ELT-Bench-Verified: Benchmark Quality Issues Underestimate AI Agent Capabilities

Constructing Extract-Load-Transform (ELT) pipelines is a labor-intensive data engineering task and a high-impact target for AI automation. On ELT-Bench, the first benchmark for end-to-end ELT pipeline construction, AI agents initially showed low success rates, suggesting they lacked practical utility. We revisit these results and identify two factors causing a substantial underestimation of agent capabilities. First, re-evaluating ELT-Bench with upgraded large language models reveals that the extraction and loading stage is largely solved, while transformation performance improves significantly. Second, we develop an Auditor-Corrector methodology that combines scalable LLM-driven root-cause analysis with rigorous human validation (inter-annotator agreement Fleiss' kappa = 0.85) to audit benchmark quality. Applying this to ELT-Bench uncovers that most failed transformation tasks contain benchmark-attributable errors -- including rigid evaluation scripts, ambiguous specifications, and incorrect ground truth -- that penalize correct agent outputs. Based on these findings, we construct ELT-Bench-Verified, a revised benchmark with refined evaluation logic and corrected ground truth. Re-evaluating on this version yields significant improvement attributable entirely to benchmark correction. Our results show that both rapid model improvement and benchmark quality issues contributed to underestimating agent capabilities. More broadly, our findings echo observations of pervasive annotation errors in text-to-SQL benchmarks, suggesting quality issues are systemic in data engineering evaluation. Systematic quality auditing should be standard practice for complex agentic tasks. We release ELT-Bench-Verified to provide a more reliable foundation for progress in AI-driven data engineering automation.

翻译：构建提取-加载-转换（ELT）流水线是一项劳动密集型的数据工程任务，也是AI自动化应用的高影响力目标。在首个面向端到端ELT流水线构建的基准测试ELT-Bench上，AI智能体的初始成功率较低，表明其缺乏实际应用价值。我们重新审视这些结果，并发现导致智能体能力被大幅低估的两类因素。首先，使用升级后的大语言模型重新评估ELT-Bench发现，提取与加载阶段基本得到解决，而转换阶段的性能则显著提升。其次，我们开发了"审计-校正"方法，将可扩展的LLM驱动的根因分析与严格的人工验证（标注者间一致性Fleiss' kappa=0.85）相结合，用于审计基准测试质量。将此方法应用于ELT-Bench，发现大多数失败的转换任务中存在基准可归因错误——包括僵化的评估脚本、模糊的规范和错误的真值——这些错误惩罚了正确的智能体输出。基于这些发现，我们构建了ELT-Bench-Verified，一个经过评估逻辑改进和真值校正的修订版基准。新版基准上的重新评估结果显示出完全归因于基准校正的显著性能提升。我们的结果表明，模型快速改进和基准质量问题是共同导致智能体能力被低估的原因。更广泛而言，我们的发现与文本到SQL基准中普遍存在注释错误的观察相呼应，表明数据工程评估中的质量问题具有系统性。系统性质量审计应成为复杂智能体任务的标准化实践。我们发布ELT-Bench-Verified，为AI驱动的数据工程自动化的进展提供更可靠的基础。

[Collected data entries]
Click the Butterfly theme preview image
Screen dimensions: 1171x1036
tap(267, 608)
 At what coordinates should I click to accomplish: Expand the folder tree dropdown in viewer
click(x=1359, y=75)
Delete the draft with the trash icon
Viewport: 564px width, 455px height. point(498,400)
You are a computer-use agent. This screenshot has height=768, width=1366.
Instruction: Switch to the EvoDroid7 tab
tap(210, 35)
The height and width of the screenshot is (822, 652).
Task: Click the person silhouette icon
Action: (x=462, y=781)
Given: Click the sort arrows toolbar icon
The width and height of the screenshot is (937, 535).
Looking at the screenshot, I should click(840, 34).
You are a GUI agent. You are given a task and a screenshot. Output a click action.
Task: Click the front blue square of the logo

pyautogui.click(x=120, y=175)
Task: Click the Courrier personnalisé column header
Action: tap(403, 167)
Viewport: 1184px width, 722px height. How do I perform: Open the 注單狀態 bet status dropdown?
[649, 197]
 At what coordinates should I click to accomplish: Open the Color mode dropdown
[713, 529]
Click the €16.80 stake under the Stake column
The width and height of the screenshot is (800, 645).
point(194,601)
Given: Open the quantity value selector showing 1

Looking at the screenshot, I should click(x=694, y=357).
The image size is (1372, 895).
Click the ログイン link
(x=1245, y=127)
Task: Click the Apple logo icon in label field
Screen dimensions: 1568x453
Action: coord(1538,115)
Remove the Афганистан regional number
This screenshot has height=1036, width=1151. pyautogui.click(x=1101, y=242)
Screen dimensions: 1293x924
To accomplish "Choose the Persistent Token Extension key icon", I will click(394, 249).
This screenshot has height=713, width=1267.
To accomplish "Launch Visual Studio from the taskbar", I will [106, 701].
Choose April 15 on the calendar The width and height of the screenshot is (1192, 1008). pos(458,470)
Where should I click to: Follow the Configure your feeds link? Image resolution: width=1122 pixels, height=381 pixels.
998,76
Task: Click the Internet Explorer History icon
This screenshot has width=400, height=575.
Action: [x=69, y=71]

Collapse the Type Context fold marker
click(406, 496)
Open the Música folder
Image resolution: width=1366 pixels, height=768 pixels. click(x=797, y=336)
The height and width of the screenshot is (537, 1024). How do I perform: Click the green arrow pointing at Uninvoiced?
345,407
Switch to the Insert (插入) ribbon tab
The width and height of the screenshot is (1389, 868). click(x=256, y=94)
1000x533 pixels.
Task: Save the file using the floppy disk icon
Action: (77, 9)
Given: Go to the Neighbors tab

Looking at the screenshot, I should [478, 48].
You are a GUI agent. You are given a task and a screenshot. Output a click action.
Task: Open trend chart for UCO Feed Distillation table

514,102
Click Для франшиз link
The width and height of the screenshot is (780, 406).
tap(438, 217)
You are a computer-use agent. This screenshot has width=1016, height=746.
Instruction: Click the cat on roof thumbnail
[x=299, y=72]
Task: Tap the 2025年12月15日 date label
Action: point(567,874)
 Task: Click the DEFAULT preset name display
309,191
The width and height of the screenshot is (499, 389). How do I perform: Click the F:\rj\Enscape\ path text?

→ Required actions
**1.** Please reproduce the ELT-Bench-Verified abstract word for word between "翻译：构建提取-加载-转换（" and "动化的进展提供更可靠的基础。", inclusive.
**2.** In the ELT-Bench-Verified abstract, what inter-annotator agreement score is given for the human validation?
You won't need the entries at all.

→ Solutions to the tasks
**1.**
翻译：构建提取-加载-转换（ELT）流水线是一项劳动密集型的数据工程任务，也是AI自动化应用的高影响力目标。在首个面向端到端ELT流水线构建的基准测试ELT-Bench上，AI智能体的初始成功率较低，表明其缺乏实际应用价值。我们重新审视这些结果，并发现导致智能体能力被大幅低估的两类因素。首先，使用升级后的大语言模型重新评估ELT-Bench发现，提取与加载阶段基本得到解决，而转换阶段的性能则显著提升。其次，我们开发了"审计-校正"方法，将可扩展的LLM驱动的根因分析与严格的人工验证（标注者间一致性Fleiss' kappa=0.85）相结合，用于审计基准测试质量。将此方法应用于ELT-Bench，发现大多数失败的转换任务中存在基准可归因错误——包括僵化的评估脚本、模糊的规范和错误的真值——这些错误惩罚了正确的智能体输出。基于这些发现，我们构建了ELT-Bench-Verified，一个经过评估逻辑改进和真值校正的修订版基准。新版基准上的重新评估结果显示出完全归因于基准校正的显著性能提升。我们的结果表明，模型快速改进和基准质量问题是共同导致智能体能力被低估的原因。更广泛而言，我们的发现与文本到SQL基准中普遍存在注释错误的观察相呼应，表明数据工程评估中的质量问题具有系统性。系统性质量审计应成为复杂智能体任务的标准化实践。我们发布ELT-Bench-Verified，为AI驱动的数据工程自动化的进展提供更可靠的基础。

**2.** Fleiss' kappa = 0.85